John’s diligent approach to the build should be enough to impress anyone, as should his willingness to mix and match parts from different vehicles to create a vehicle that does what he wants without having blown his budget out of the water. ‘It would have been great to have a bigger budget,’ he admits, ‘as I would have converted to coil-over suspension or spent more money on manufactured items instead of making my own – although I found this both interesting and fun. Most of the parts are based on normal everyday car parts, chosen either because I’ve worked with them before and know they would work better than originals, or because they were cheap and I could modify them to do what I wanted.’ Add in a heavily reworked electrical system designed to keep the effects of water at bay, a flip-front body allowing the heavy inner wings to go in the skip and a snorkel made from a bit of scrap flue he scored off the man who came to fix his fiancée’s boiler, and you’ve got a perfect example of ingenious making-do. There’s nothing unnecessary here, either: roof lamps, he reckons, ‘tend to light up the bonnet fantastically but nothing else, so I didn’t bother.’

Similarly, while he does have ‘tons of ideas’ for the future, he’s not about to do anything drastic in the way of fixing what ain’t broke. In particular, he won’t be turning his back on the low-weight philosophy that’s helped him make a well sorted off-road performer from what started as a nastily unbalanced prototype.
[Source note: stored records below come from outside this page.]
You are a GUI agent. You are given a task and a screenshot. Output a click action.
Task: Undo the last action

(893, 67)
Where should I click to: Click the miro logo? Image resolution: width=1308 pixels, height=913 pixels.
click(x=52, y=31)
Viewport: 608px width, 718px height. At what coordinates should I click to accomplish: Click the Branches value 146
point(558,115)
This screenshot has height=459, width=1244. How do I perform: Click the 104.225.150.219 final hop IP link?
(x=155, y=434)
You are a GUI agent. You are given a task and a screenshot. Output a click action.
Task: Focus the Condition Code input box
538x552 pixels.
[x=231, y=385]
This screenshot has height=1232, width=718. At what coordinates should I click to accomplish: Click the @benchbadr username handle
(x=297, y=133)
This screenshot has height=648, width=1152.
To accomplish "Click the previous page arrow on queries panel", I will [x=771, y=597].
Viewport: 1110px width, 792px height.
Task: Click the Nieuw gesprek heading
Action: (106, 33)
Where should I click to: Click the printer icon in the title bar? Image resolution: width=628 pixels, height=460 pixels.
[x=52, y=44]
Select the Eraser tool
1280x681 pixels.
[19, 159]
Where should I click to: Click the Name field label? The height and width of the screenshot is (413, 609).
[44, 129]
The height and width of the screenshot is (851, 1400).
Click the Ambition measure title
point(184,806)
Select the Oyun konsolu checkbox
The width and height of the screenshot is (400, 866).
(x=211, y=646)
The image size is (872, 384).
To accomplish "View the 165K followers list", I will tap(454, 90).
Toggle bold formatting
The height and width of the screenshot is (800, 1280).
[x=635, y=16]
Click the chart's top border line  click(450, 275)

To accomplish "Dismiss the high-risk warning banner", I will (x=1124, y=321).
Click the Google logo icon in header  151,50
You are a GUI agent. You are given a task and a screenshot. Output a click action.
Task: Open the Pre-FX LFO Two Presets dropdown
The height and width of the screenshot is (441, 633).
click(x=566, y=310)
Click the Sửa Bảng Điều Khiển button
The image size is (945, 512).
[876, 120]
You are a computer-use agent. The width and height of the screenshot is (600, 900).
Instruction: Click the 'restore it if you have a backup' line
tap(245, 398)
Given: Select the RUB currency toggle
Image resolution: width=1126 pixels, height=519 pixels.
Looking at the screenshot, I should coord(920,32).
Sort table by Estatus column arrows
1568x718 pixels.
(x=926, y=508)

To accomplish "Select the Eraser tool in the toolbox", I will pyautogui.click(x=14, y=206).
If you hadn’t got the idea by now, John’s a great example of an everyday off-roading fan who’s taken a bit of time to learn what he’s doing and thinks about his vehicle before wading in with the gas torch and angle grinder. A man worth listening to, clearly – so if you’re starting out in the 4x4 game, pay attention: ‘I enjoy the freedom and ease of off-roading with smaller groups rather than clubs, because as the sport is getting bigger the crowds are too, so you tend to trip over each other. But I do preach to people when getting into a sport like off-roading that it’s best to begin in a club environment. It’s the best way to learn driving and recovery techniques, as well as how to use winches and other equipment safely.’

He might also have added that the best way to learn about building a vehicle is to get in there and just do it. Because that’s what he did, not once but twice – and he’s got himself a really nifty grass-roots off-road machine as a result. Not bad for an abandoned project…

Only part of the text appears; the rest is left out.